Il sindaco invita alla prudenza ma anche alla responsabilità. «Non c’è nulla da mettere in pregiudizio, da fare un’ordinanza di evacuazione e quant’altro, ma sicuramente è una situazione da non sottovalutare. Con Arpav abbiamo predisposto un pacchetto di ulteriori controlli in tutto il territorio».
L’aspetto che rende il quadro ancora più complesso è che la contaminazione, al momento, risulta circoscritta a un solo punto di rilevazione. «La cosa è abbastanza strana perché su quattro pozzi è stato rilevato solo in uno. Dobbiamo capire se si tratta di qualche azienda che magari riversa, cosa che per noi sarebbe una ferita aperta e importante, oppure se può essere qualche elemento di vecchie produzioni che stagnavano da qualche parte e che magari, nei momenti di pioggia, sono rientrati in circolo. Stiamo controllando con grande attenzione e scrupolo».

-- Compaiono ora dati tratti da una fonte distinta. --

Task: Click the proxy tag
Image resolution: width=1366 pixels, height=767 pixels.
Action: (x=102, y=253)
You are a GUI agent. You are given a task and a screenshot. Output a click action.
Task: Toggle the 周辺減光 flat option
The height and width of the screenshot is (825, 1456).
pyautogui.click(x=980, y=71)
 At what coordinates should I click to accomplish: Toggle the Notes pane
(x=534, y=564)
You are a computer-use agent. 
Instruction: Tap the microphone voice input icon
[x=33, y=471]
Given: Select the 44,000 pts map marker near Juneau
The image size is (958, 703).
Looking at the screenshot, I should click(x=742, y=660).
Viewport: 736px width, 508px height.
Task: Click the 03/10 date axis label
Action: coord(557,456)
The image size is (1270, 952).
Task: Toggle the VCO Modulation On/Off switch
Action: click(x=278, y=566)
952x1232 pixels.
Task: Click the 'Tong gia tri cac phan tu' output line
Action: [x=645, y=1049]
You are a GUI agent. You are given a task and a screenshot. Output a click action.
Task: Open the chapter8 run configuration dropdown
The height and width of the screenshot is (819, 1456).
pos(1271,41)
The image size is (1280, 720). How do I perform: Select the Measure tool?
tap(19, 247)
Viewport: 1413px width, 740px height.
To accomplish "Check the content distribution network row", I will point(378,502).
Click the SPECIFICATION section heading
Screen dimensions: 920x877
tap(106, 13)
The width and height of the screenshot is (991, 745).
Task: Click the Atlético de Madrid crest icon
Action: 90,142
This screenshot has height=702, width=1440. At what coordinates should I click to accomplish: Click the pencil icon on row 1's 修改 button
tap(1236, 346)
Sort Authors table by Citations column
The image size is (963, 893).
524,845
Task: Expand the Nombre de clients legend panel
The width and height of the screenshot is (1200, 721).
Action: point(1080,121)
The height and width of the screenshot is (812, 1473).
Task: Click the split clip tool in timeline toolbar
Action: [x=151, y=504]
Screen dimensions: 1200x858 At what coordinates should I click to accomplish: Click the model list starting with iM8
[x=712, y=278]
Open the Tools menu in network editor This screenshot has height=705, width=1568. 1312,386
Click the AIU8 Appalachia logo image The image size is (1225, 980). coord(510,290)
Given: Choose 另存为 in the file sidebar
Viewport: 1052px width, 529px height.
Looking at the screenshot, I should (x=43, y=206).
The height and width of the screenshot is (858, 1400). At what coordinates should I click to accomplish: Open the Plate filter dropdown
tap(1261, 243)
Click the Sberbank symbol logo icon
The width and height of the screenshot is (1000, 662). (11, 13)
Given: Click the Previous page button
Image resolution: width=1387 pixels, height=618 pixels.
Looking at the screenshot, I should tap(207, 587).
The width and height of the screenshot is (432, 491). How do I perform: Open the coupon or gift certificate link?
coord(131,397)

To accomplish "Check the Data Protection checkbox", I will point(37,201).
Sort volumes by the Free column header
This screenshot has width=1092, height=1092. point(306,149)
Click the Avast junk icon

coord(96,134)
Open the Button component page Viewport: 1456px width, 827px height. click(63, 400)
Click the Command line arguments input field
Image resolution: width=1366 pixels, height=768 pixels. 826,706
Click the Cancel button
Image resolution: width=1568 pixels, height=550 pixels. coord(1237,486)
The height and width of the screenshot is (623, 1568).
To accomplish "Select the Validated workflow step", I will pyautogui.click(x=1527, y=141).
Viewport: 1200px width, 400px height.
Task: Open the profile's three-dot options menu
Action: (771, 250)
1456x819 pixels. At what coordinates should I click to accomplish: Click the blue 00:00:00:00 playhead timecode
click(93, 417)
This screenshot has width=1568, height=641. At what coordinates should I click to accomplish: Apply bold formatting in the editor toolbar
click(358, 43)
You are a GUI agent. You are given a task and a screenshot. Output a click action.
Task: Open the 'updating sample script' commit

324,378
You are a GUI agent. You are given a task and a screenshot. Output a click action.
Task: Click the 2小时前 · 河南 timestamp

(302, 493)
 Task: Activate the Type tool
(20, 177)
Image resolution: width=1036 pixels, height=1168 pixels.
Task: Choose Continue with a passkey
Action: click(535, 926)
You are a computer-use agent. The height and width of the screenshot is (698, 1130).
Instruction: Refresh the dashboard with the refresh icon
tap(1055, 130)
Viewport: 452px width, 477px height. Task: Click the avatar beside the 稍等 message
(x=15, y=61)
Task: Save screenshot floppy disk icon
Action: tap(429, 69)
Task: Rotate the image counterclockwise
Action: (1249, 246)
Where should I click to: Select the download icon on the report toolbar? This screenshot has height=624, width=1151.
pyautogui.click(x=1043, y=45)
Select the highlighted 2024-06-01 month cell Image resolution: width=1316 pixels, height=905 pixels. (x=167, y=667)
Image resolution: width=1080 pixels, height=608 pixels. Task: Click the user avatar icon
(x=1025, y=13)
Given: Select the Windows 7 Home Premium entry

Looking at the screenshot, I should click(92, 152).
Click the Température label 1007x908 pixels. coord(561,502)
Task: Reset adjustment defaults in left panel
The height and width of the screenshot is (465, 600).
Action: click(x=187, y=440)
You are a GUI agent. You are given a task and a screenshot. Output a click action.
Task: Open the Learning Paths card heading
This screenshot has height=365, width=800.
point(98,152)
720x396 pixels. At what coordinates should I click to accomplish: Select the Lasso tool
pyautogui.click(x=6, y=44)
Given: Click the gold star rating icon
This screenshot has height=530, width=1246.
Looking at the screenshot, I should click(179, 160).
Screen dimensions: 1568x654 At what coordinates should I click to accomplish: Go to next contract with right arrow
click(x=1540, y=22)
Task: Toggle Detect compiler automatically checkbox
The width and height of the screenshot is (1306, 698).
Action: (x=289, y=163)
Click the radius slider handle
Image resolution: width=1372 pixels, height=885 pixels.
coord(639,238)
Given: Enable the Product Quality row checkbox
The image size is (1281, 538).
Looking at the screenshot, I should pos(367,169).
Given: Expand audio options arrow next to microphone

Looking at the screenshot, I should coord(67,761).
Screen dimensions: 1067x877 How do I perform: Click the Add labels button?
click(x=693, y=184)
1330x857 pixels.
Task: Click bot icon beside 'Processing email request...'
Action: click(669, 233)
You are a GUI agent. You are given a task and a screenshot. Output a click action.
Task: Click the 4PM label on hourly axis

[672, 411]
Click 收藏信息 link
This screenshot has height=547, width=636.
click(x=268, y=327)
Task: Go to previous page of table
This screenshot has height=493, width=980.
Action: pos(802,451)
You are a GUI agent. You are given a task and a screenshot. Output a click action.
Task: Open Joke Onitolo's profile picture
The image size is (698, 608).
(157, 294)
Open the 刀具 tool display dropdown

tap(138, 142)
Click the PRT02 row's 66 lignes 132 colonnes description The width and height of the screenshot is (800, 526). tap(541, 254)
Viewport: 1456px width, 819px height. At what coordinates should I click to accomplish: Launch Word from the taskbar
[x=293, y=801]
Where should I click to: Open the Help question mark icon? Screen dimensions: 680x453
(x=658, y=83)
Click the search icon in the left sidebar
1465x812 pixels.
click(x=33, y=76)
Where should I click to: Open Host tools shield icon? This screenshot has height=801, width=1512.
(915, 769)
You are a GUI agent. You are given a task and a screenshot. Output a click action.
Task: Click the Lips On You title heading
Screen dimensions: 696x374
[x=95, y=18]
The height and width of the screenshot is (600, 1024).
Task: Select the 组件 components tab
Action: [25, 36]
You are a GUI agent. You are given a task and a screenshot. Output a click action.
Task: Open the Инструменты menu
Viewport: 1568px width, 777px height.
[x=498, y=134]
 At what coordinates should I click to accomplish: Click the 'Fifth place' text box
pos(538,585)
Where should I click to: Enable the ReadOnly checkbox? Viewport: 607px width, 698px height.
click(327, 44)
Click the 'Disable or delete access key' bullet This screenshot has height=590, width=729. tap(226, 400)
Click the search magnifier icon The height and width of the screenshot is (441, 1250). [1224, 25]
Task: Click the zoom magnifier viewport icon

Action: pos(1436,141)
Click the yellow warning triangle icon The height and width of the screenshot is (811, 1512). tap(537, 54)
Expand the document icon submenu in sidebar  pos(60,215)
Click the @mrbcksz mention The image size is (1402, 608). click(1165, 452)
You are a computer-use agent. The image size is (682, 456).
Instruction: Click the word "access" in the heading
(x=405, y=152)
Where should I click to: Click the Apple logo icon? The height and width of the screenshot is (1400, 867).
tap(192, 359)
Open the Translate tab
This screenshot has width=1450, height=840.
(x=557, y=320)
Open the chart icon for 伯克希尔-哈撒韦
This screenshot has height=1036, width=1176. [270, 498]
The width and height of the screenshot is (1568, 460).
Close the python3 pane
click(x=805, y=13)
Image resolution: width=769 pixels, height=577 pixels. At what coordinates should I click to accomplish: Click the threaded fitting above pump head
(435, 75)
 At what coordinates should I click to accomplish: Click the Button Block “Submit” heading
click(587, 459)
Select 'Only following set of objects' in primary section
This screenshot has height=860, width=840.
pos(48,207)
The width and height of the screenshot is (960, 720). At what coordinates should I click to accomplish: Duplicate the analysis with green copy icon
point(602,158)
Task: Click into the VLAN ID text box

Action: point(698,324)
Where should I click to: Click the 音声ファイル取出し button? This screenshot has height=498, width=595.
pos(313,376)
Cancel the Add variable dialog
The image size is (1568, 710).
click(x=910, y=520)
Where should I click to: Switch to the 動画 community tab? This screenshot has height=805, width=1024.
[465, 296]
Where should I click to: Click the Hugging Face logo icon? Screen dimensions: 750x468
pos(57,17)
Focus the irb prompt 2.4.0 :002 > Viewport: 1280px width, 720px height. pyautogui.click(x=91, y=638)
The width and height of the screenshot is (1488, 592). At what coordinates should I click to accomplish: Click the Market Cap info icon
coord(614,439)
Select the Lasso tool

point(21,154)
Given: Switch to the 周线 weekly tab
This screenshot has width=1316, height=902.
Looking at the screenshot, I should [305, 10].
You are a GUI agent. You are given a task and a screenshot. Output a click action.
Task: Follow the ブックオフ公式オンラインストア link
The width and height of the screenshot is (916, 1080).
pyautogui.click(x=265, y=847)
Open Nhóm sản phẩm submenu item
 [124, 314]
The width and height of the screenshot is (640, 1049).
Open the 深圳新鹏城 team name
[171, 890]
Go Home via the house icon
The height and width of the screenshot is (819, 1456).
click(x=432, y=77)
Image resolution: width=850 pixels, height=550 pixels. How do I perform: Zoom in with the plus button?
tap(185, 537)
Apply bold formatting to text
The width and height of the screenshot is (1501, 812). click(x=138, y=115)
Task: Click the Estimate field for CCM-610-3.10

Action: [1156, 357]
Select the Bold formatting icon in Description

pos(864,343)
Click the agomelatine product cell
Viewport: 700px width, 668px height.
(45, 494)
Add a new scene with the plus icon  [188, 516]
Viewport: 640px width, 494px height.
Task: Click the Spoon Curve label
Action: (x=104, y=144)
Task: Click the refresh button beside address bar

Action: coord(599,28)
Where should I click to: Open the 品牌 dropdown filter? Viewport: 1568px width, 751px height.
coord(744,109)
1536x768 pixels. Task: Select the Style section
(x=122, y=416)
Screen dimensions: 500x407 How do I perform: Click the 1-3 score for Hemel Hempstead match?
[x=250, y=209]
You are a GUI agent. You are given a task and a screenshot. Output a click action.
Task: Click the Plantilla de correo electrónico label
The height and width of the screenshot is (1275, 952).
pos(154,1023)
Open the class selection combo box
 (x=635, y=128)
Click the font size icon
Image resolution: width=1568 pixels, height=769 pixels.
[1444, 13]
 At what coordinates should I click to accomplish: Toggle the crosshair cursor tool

Dal Comune viene ribadito che la falda interessata non ricarica l’acquedotto, dunque l’acqua potabile resta sicura e conforme ai limiti di legge, che per il cloruro di vinile fissano una soglia massima di 0,5 microgrammi per litro. Tuttavia, l’amministrazione assicura che i monitoraggi proseguiranno per individuare l’origine della contaminazione e prevenire eventuali rischi futuri, in un territorio già segnato dall’emergenza Pfas.